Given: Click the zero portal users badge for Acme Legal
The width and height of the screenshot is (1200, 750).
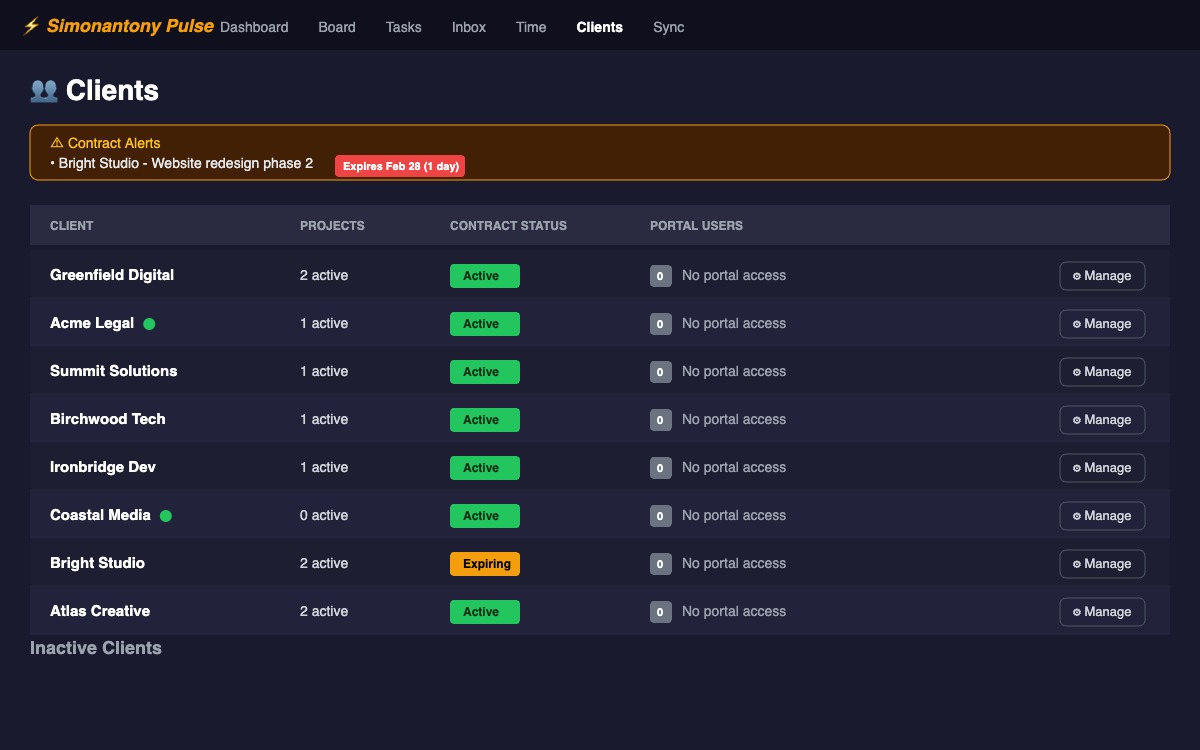Looking at the screenshot, I should (660, 323).
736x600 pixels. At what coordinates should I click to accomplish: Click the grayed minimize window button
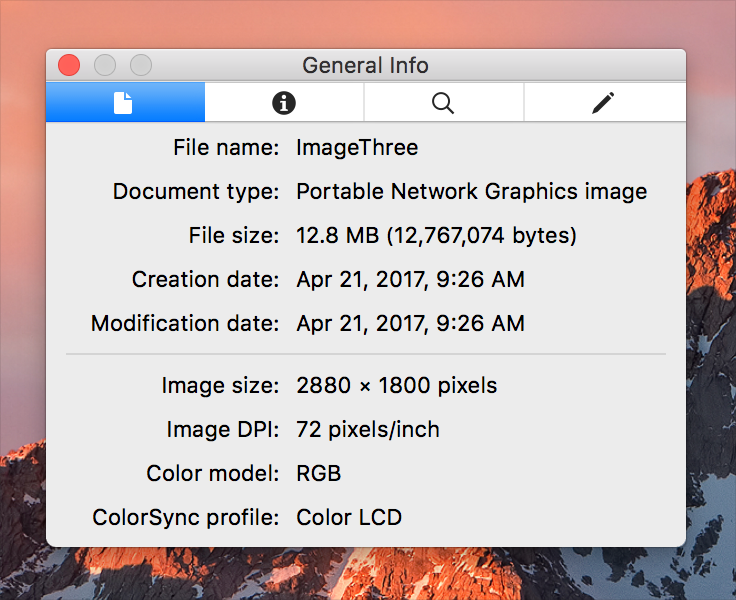point(105,65)
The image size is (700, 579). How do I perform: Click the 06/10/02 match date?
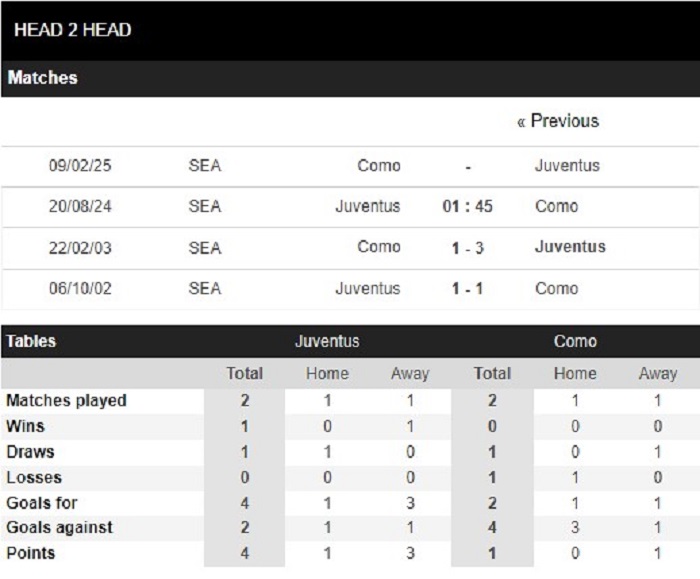80,289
■ ■ ■
Your instructions: Once the pictures are set aside, output all of the data above verbatim.

Result of the task:
Given: Click the zero portal users badge for Acme Legal
The width and height of the screenshot is (1200, 750).
Looking at the screenshot, I should (660, 323).
736x600 pixels. At what coordinates should I click to accomplish: Click the grayed minimize window button
point(105,65)
The image size is (700, 579). How do I perform: Click the 06/10/02 match date?
80,289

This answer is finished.